*** Study text ***
Genetic and epigenomic mechanisms of mammalian circadian transcription

Abstract

The mammalian molecular clock comprises a complex network of transcriptional programs that integrates environmental signals with physiological pathways in a tissue-specific manner. Emerging technologies are extending knowledge of basic clock features by uncovering their underlying molecular mechanisms, thus setting the stage for a 'systems' view of the molecular clock. Here we discuss how recent data from genome-wide genetic and epigenetic studies have informed the understanding of clock function. In addition to its importance in human physiology and disease, the clock mechanism provides an ideal model to assess general principles of dynamic transcription regulation in vivo.

Figure 1. The Nr1d1 gene locus

ChIP-seq data from Koike et al. juxtaposed to Global Run-On Sequencing (GRO-Seq) data from Fang et al. performed in mouse livers from circadian time points (ZT0 is light on, ZT 12 is lights off). Canonical CACGTG E-box motifs (denoted by open triangles) are bound by BMAL1 with the exception of (b). GRO-seq measures nascent transcription levels of genic and intergenic RNA, including short-lived enhancer RNA (eRNA). Two rhythmically expressed eRNAs (a) and (c) are present near the transcriptional start site (TSS, green triangle) of Nr1d1, but only one (a) is directly bound by BMAL1. Whether these eRNA are linked topologically or whether the eRNA in (c) is independent of BMAL1 activity is not known.

Figure 2. Mechanisms regulating genomic binding of circadian TFs

(a) Competitive binding among different TFs is observed at E-box, RORE, and D-box motifs. TF binding to the E-box motif, including DEC1/2, USF1, HES1, MYC can inhibit BMAL1 binding. Circadian expressed Rev-erbα competes with RORα, which results in oscillation of RORα binding. E4BP4 competes with other PAR-domain basic leucine zipper TFs DBP/TEF/HLF, which also leads to a robust diurnal switch on/off of their target gene transcription. (b) BMAL1 and CLOCK can function as pioneer TFs to promote the chromatin de-condensation during activation phase. Similarly, RORα could also recruit epigenetic modification machinery to remodel the chromatin structure to facilitate the binding of Rev-erbα. (c) PXDLS peptide motif, which is conserved in CBP, RIP140 and Rev-erbα, can interact with BMAL1/CLOCK and regulate circadian transcription. On the other hand, Rev-erbα can also be tethered to lineage determining TFs, such as HNF6 in the liver, to regulate different metabolic output processes in various tissues.
*** End of Study text ***
*** Information supplied ***
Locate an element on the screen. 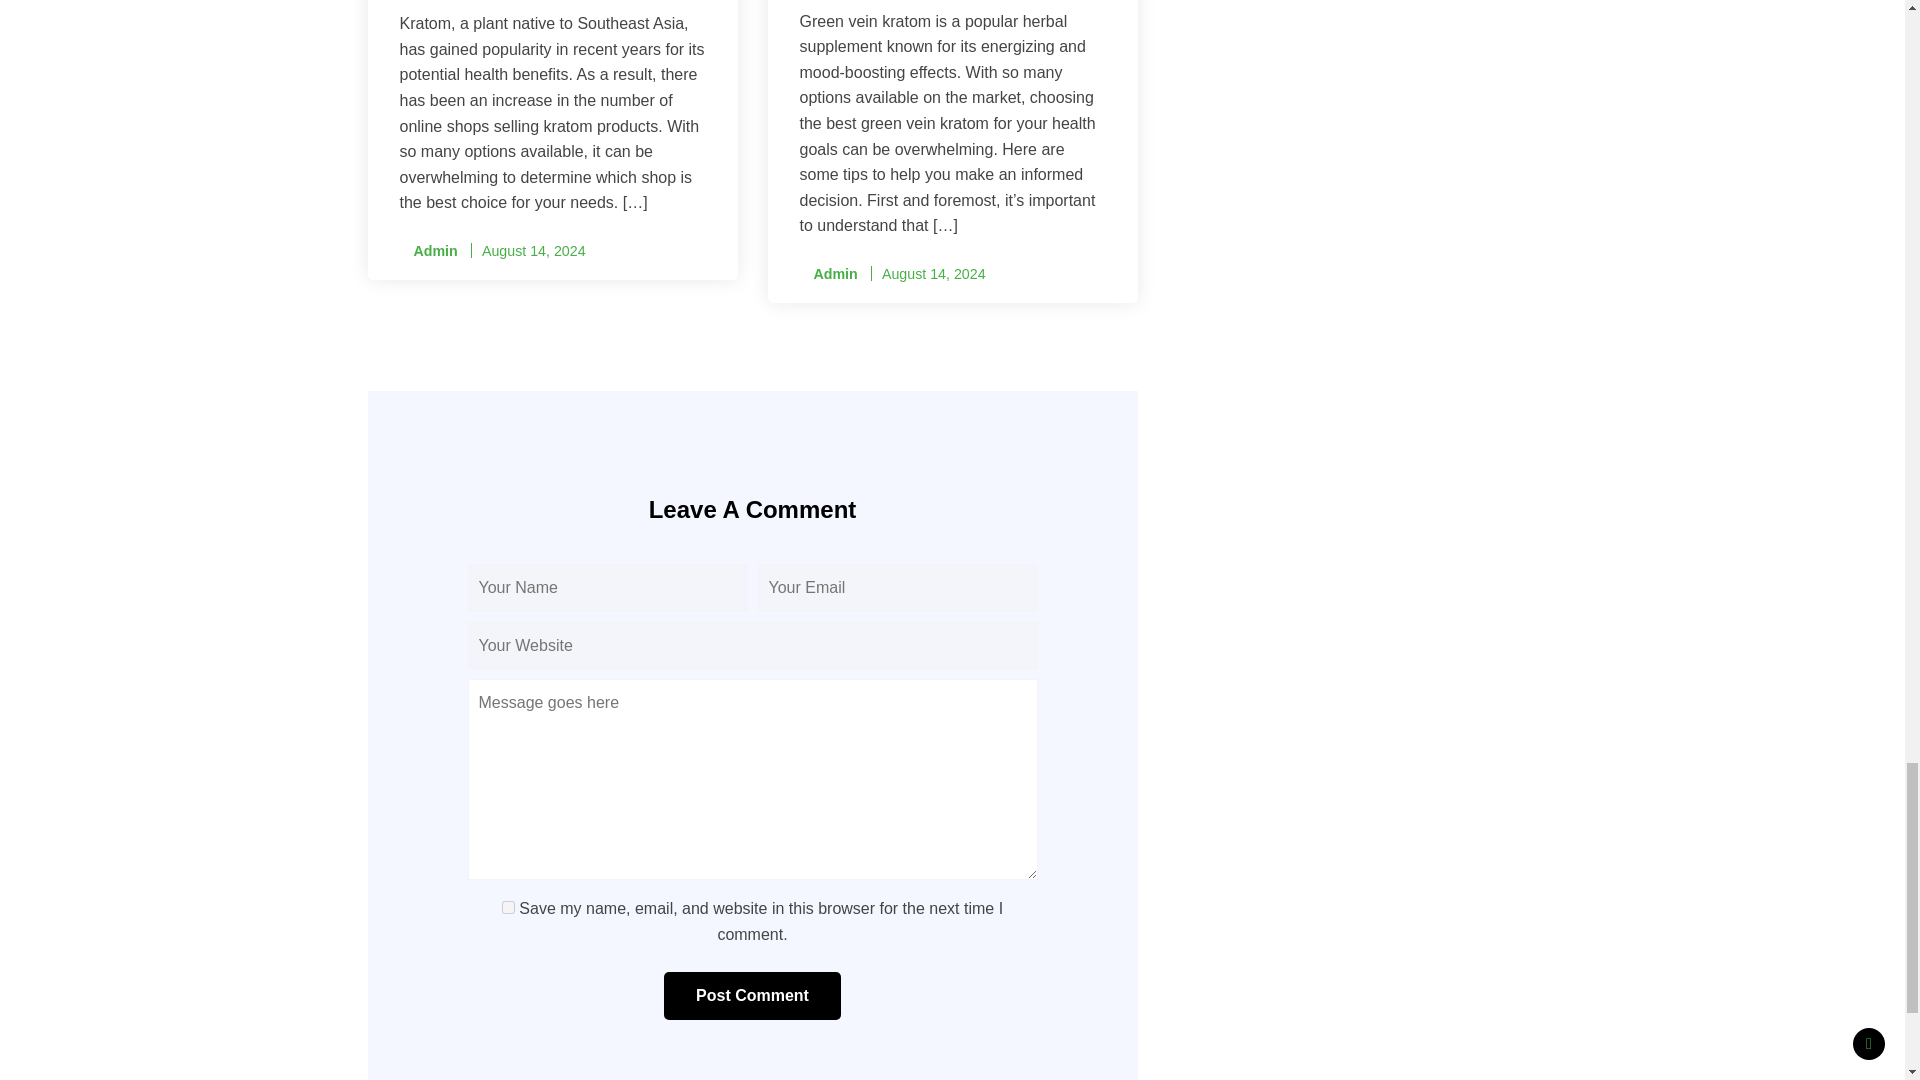  Post Comment is located at coordinates (752, 996).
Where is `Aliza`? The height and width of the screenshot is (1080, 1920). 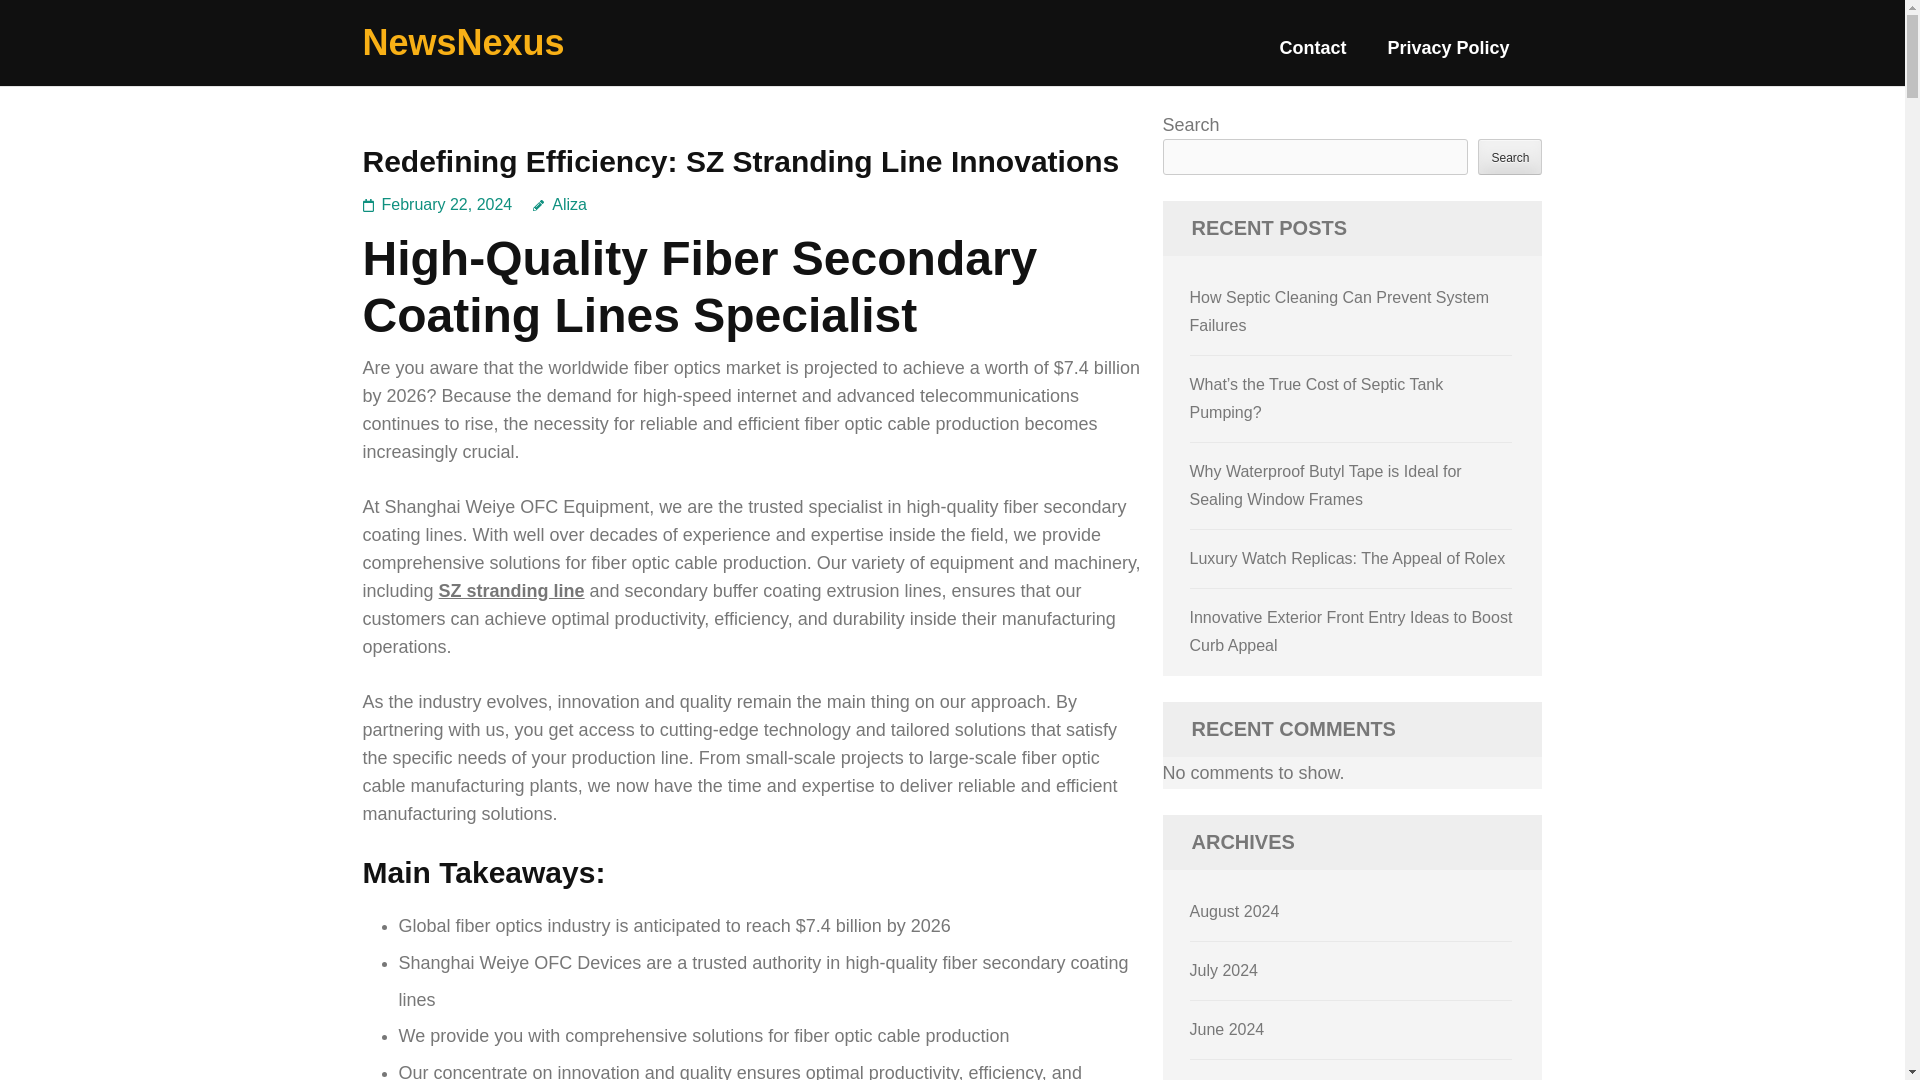 Aliza is located at coordinates (560, 204).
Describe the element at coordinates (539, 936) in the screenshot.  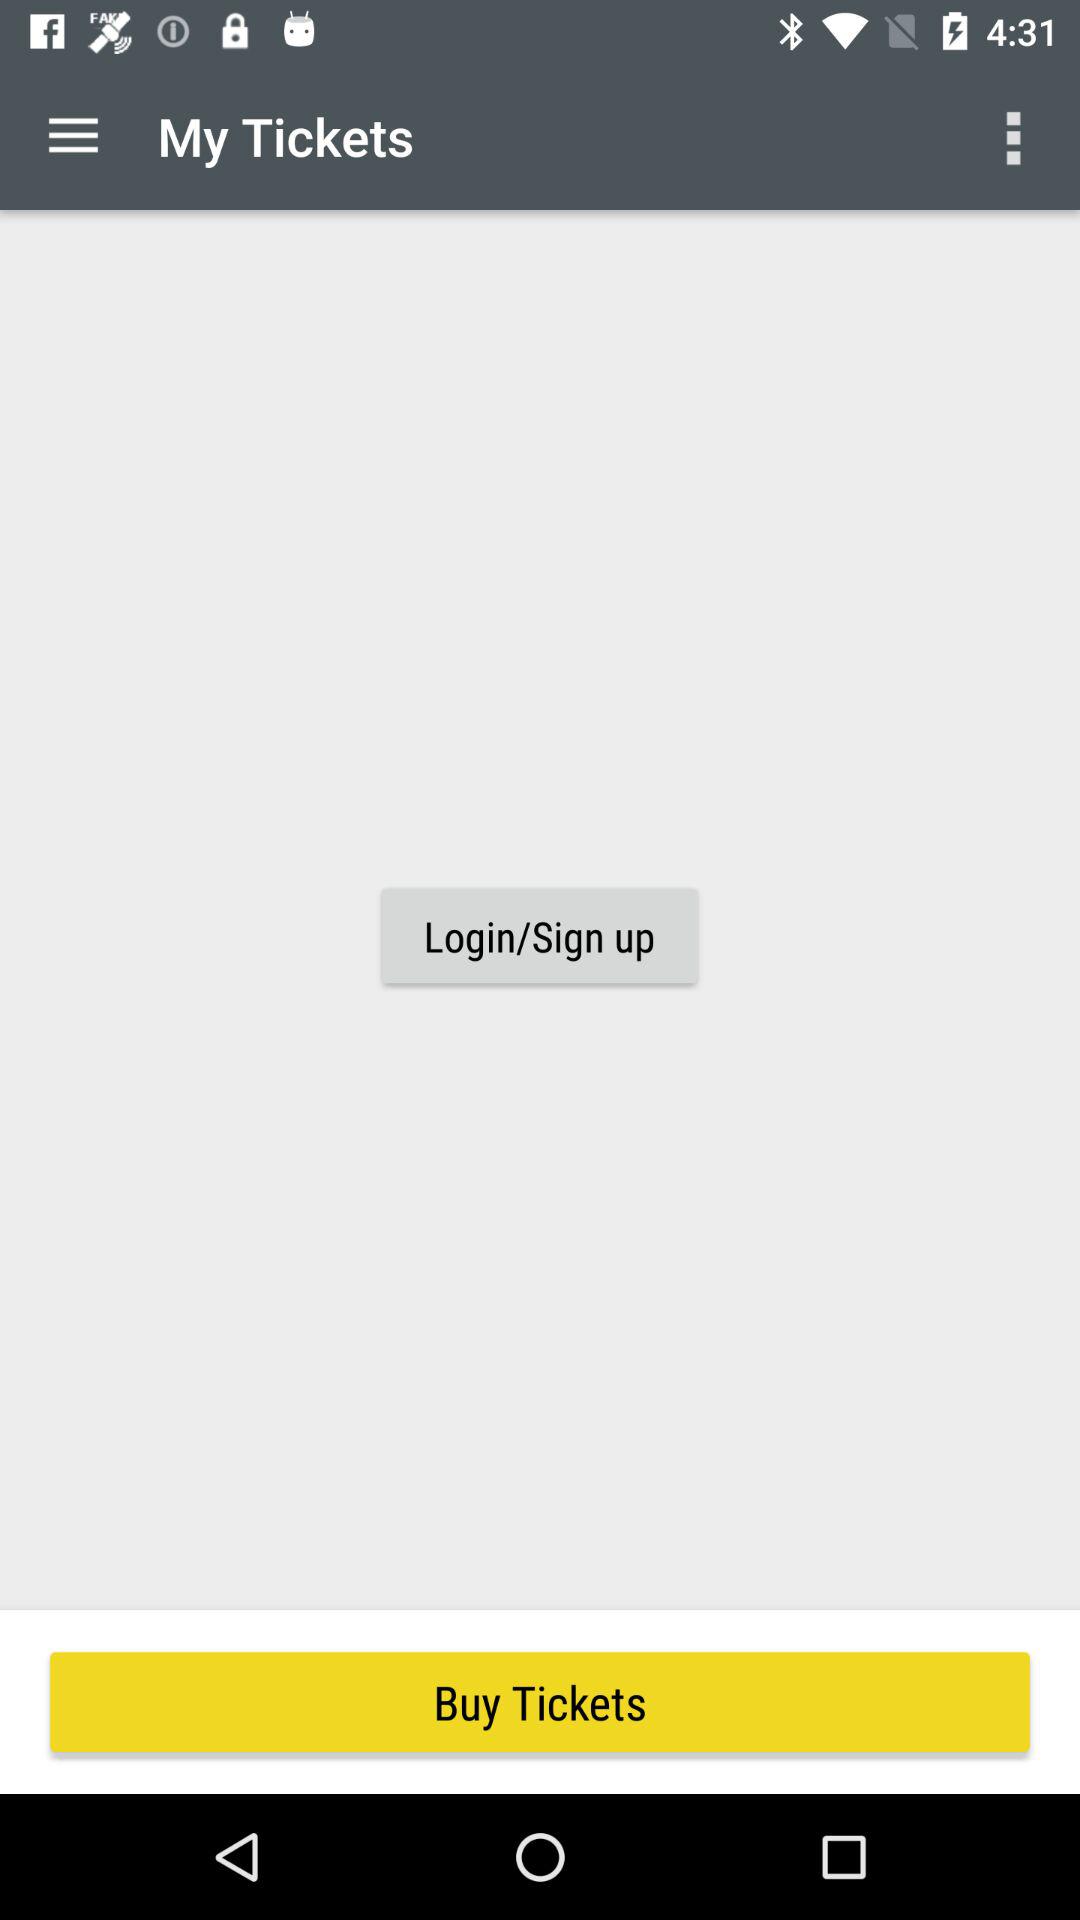
I see `flip to login/sign up item` at that location.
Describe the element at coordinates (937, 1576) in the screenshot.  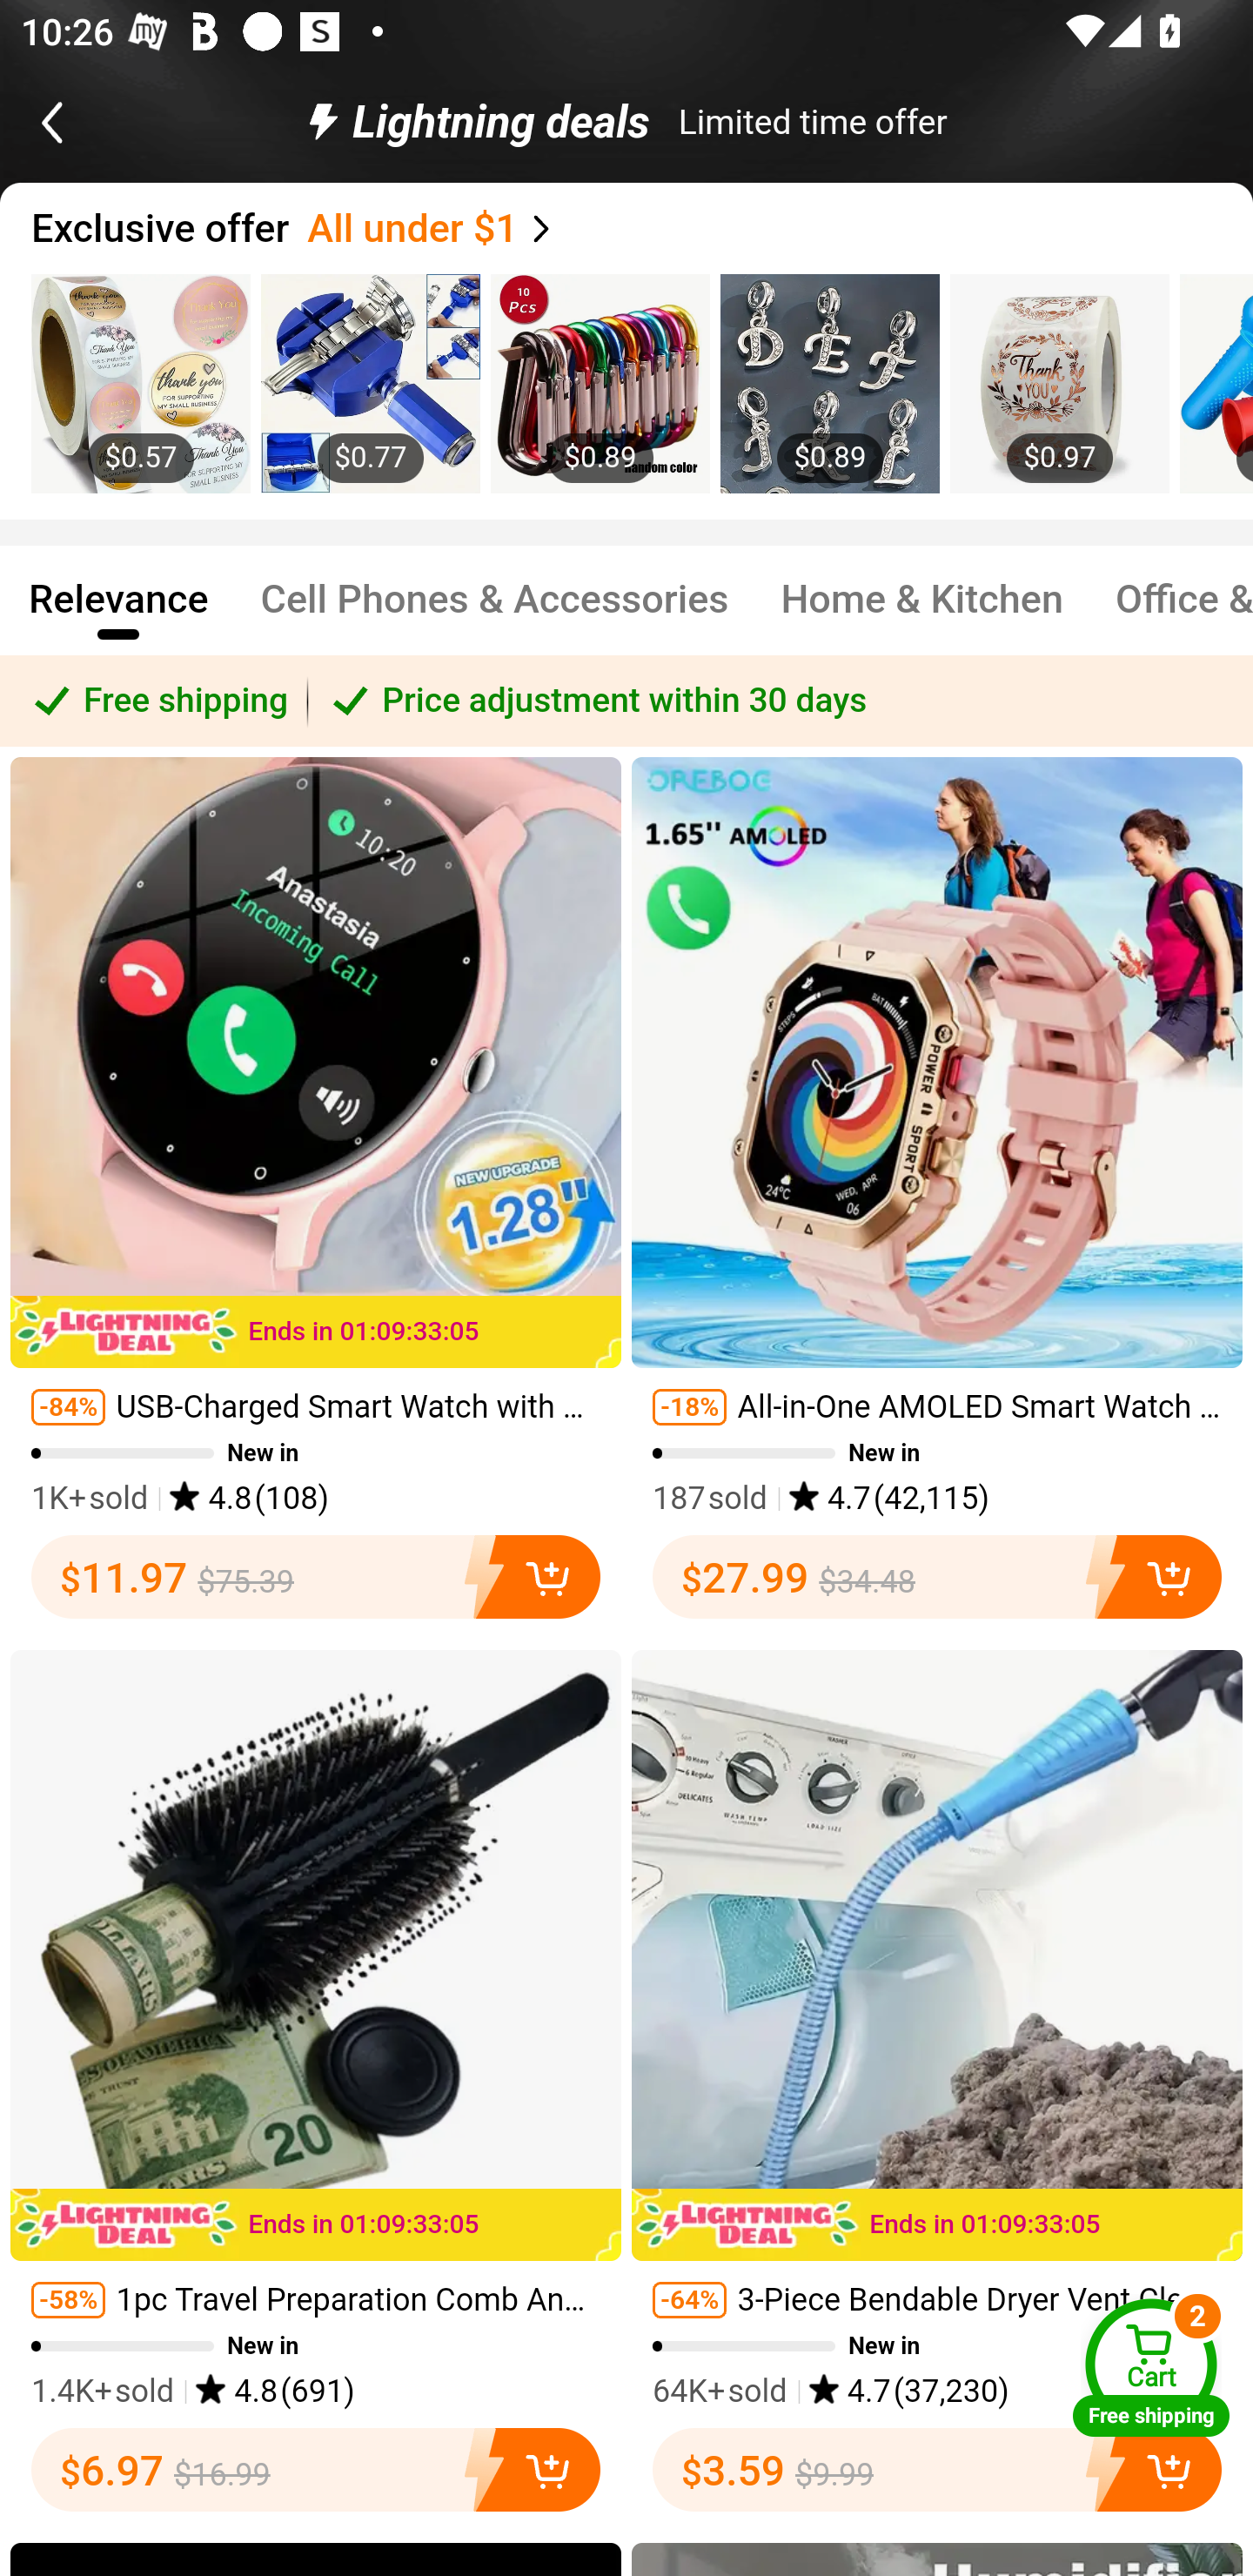
I see `$27.99 $34.48` at that location.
*** End of Information supplied ***
▶ **Task details**: In the text on mammalian circadian transcription, which lineage-determining transcription factor in the liver can Rev-erbα be tethered to?

▶ **Response**: HNF6